Wednesday, January 20, 2016

Entering the Unknown Territory Ahead

   There were not any cameras present on the day I retired from a career in sports. After graduating from college, I took my first job as a men's basketball assistant coach at Coastal Georgia Community College in Brunswick. A year later, I was reunited with one of my former coaches from Georgia Tech and coached a year at Clayton State in South Atlanta. That was it: two seasons of coaching. But, I loved every day of it; preparing for games while watching films and scouting in person, traveling and recruiting talented high schoolers, offering them a chance to keep playing and earn a degree, and the thrill of tip-off in a crowded gymnasium.
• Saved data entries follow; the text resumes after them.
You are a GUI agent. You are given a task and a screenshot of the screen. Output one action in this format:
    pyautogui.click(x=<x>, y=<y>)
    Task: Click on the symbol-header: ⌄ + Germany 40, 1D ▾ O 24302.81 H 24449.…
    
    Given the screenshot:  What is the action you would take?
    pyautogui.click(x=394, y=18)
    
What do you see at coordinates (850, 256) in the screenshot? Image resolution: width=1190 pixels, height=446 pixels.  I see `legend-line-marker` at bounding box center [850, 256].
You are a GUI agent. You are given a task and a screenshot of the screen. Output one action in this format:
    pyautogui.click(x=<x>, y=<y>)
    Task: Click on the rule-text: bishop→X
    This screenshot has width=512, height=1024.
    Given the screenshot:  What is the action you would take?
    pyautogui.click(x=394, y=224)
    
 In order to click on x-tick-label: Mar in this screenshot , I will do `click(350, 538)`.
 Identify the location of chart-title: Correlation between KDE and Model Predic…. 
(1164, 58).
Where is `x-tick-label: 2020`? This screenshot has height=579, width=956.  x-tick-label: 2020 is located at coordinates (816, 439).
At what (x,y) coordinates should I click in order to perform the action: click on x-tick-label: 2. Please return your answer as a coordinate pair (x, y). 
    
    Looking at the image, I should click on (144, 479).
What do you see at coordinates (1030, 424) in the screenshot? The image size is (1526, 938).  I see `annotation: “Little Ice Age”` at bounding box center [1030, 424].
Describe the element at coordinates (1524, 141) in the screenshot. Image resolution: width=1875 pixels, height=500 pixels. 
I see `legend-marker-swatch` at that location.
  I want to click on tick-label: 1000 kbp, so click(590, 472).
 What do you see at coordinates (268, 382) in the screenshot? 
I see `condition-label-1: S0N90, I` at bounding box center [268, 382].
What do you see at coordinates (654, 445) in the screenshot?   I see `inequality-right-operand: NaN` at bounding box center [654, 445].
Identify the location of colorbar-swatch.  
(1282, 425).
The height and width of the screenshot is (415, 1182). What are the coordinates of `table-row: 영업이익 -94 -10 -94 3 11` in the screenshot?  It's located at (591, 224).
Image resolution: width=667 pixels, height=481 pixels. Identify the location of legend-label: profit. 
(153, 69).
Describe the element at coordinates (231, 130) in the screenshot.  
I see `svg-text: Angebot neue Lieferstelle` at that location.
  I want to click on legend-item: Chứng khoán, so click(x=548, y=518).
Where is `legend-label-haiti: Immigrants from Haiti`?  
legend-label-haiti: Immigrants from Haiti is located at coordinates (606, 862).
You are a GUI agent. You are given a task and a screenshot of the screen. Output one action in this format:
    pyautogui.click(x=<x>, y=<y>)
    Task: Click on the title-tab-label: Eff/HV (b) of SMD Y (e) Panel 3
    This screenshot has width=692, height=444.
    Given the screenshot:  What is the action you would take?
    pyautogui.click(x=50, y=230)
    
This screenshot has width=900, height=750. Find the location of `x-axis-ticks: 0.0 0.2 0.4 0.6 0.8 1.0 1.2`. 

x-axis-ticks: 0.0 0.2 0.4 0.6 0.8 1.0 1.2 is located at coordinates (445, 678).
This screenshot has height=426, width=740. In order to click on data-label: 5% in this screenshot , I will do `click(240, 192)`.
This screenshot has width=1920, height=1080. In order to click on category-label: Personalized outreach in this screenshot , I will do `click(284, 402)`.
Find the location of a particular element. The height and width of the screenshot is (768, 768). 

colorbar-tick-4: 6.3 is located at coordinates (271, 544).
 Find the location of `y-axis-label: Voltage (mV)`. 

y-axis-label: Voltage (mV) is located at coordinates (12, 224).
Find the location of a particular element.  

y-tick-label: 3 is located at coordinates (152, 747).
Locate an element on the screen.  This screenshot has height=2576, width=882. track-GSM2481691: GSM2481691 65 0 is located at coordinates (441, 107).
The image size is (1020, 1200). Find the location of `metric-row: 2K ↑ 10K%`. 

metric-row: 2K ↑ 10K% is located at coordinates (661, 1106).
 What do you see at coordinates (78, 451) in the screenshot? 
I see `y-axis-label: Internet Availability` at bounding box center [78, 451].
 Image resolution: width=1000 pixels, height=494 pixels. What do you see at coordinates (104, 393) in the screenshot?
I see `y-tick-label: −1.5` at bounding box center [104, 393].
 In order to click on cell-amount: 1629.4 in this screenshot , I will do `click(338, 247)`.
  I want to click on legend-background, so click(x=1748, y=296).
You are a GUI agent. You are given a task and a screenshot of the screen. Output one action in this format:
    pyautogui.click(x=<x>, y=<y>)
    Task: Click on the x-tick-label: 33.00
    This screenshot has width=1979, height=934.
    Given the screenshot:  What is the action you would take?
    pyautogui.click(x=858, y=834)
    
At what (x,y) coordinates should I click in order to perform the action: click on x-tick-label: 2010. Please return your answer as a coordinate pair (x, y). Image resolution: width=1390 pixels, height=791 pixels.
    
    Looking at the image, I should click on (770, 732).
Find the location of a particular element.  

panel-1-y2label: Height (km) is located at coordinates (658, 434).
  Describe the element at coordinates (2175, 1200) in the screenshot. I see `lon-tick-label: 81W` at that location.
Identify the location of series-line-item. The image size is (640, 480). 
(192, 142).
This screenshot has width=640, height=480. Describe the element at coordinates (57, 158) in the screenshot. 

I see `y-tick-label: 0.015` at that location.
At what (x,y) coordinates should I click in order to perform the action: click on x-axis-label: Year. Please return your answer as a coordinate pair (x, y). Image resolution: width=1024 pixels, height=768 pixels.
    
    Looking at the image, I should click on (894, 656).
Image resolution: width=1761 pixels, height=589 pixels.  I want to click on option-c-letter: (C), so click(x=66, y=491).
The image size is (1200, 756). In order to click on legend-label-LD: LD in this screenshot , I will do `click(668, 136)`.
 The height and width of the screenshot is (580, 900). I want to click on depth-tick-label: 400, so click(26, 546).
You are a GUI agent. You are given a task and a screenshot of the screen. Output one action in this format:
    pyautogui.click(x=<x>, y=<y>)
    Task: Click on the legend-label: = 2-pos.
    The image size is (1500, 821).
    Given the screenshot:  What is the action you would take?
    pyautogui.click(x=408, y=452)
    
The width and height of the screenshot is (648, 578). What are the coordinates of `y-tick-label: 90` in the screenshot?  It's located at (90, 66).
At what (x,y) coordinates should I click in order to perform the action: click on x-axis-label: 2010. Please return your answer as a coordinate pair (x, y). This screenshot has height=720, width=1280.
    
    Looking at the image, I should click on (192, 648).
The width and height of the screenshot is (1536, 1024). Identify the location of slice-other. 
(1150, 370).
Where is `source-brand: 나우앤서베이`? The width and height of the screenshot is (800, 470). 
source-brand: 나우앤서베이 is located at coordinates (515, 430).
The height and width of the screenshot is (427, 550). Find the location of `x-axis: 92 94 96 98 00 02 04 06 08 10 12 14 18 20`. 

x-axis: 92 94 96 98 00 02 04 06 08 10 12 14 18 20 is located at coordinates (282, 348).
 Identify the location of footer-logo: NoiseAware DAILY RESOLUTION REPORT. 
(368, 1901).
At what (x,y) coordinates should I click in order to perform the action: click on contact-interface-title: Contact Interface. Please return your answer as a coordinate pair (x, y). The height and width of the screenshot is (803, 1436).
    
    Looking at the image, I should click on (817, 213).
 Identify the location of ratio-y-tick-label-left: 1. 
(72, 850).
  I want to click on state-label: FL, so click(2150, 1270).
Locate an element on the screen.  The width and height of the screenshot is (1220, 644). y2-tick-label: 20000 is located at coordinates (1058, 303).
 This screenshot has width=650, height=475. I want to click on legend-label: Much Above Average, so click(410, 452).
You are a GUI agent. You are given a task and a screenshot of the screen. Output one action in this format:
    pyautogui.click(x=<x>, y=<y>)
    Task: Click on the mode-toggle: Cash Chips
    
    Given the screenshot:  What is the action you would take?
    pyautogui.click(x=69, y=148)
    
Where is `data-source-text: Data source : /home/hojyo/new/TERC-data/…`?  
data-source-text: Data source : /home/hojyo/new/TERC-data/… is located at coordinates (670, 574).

I made friends that I still have in the seven years I was a student manager and then later a coach. In the end, God was calling me to a new thing and I enrolled in seminary to be a United Methodist pastor.
   Coach Cremins was a significant influence on me in those years and even since. He was mentor and friend, and example of an active faith in God and deep loyalty to his friends and family. I got a note in the mail from Coach the week before he retired from the College of Charleston, where he spent the final seven years of his thirty-two year coaching career. I know firsthand how much influence a coach can have in the lives of the young women and men they lead, and in the communities that follow them and cheer them on.
   Of course, I am remembering those days as news breaks this week that one of our own is stepping aside for something new. Coach Bryan Way was able to come home thirty-two years ago, when he started out as teacher (first driver's education then science) and assistant football coach at Warner Robins. His days playing and coaching the Demons have made his family, his church, and people around the state very proud. In the short time I've been in Bonaire, the Coach Way I know is humble, smart, passionate, and kind.
   Imagine all of the decisions on the field a coach makes in a single game, or in a season, or especially in a career like Coach Way's. Really, every play presents risks. "Do we go for it, or play it safe?" In one interview yesterday with the local paper, Coach Way suggested he did not know what was next. I admire a person to admit as much. Then I come across this line in my morning devotion,

"Hope prevents us from clinging to what we have and frees us to move away from the safe place and enter unknown and fearful territory." - Henri Nouwen

   That is a word for all of us, isn't it? Every day we are asked to let go of the safe places we would cling to, and enter unknown territories ahead. This is the stuff of faith, of maturing, and of life. May we have such faith to let go and move forward. And may we celebrate those around us who have been examples of such faith for so long. Thanks Coach Way.